Friday, October 27, 2006
[American Resettlement –- the third in a series about how land use law responds to changing residential patterns]
Students of mine from other countries often express their surprise at American land use; even in big metro areas, our low-density residential land use seems wasteful to them. USA Today printed today a thoughtful piece on how the United States might cope with a population growth up to 400 million by 2040; largely because of immigration, we now have the fastest population growth rate of any affluent nation. The article mentions sensible efforts such as infill construction, more condo and apartment buildings, and transit-oriented development.

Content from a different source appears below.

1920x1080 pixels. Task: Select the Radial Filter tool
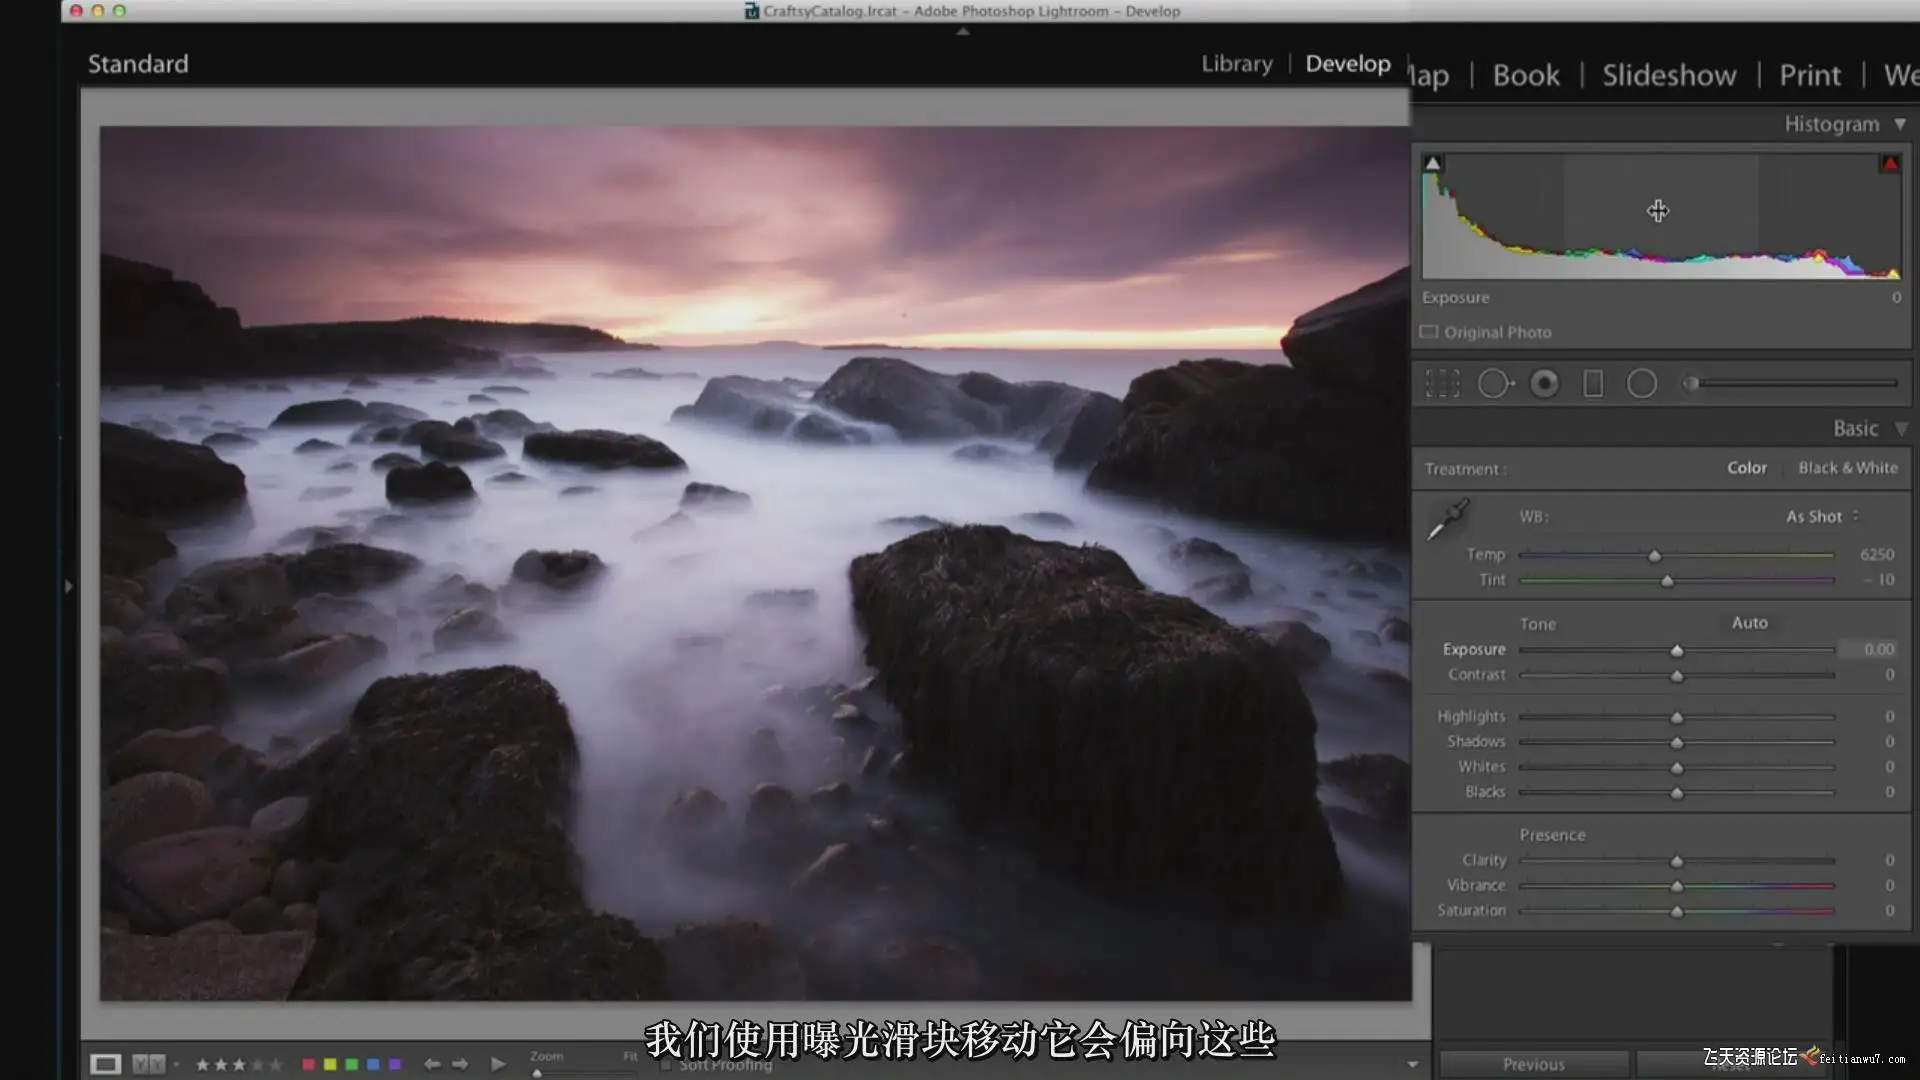click(1642, 384)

In addition to these “metropolitan” ideas, the nation needs to think more thoroughly about where the population pressures will be felt most acutely. It’s one thing to encourage infill in Cleveland, but it’s another thing to get immigrants and young families to move there instead of going to Colorado (hit by a huge blizzard yesterday), California (ravaged by wildfire this autumn), Florida (thanking luck stars for a respite from hurricanes), and Nevada (wondering where Las Vegas will get water in 10 years). I predict that by 2020 we will hear debates over rethinking our land use policies for environmental conservation, which have (in the words of pro-development advocates) “locked up” much of the western states, Florida, and many attractive coastal areas. For example, why does the federal government continue to own most of Nevada when new cities could be built in the desert not far from Vegas (surely we’ll get some technological fix for water supplies in the near future, yes?). It’s true that government policy in 1976 cemented the idea of permanent federal ownership of the “public lands,” and it’s true that Ronald Reagan’s Interior Secretary James Watt was chastised in the ‘80s for advocating a return to a policy of disposing of federal lands to private landowners. But I predict that within a few decades even many environmentalists may accept the idea that a new city in the desert, or in the hills of Colorado, or along the Carolina coast –- perhaps built according to new urbanist or old-European density precepts –- might be a partial solution for a nation of 400 million.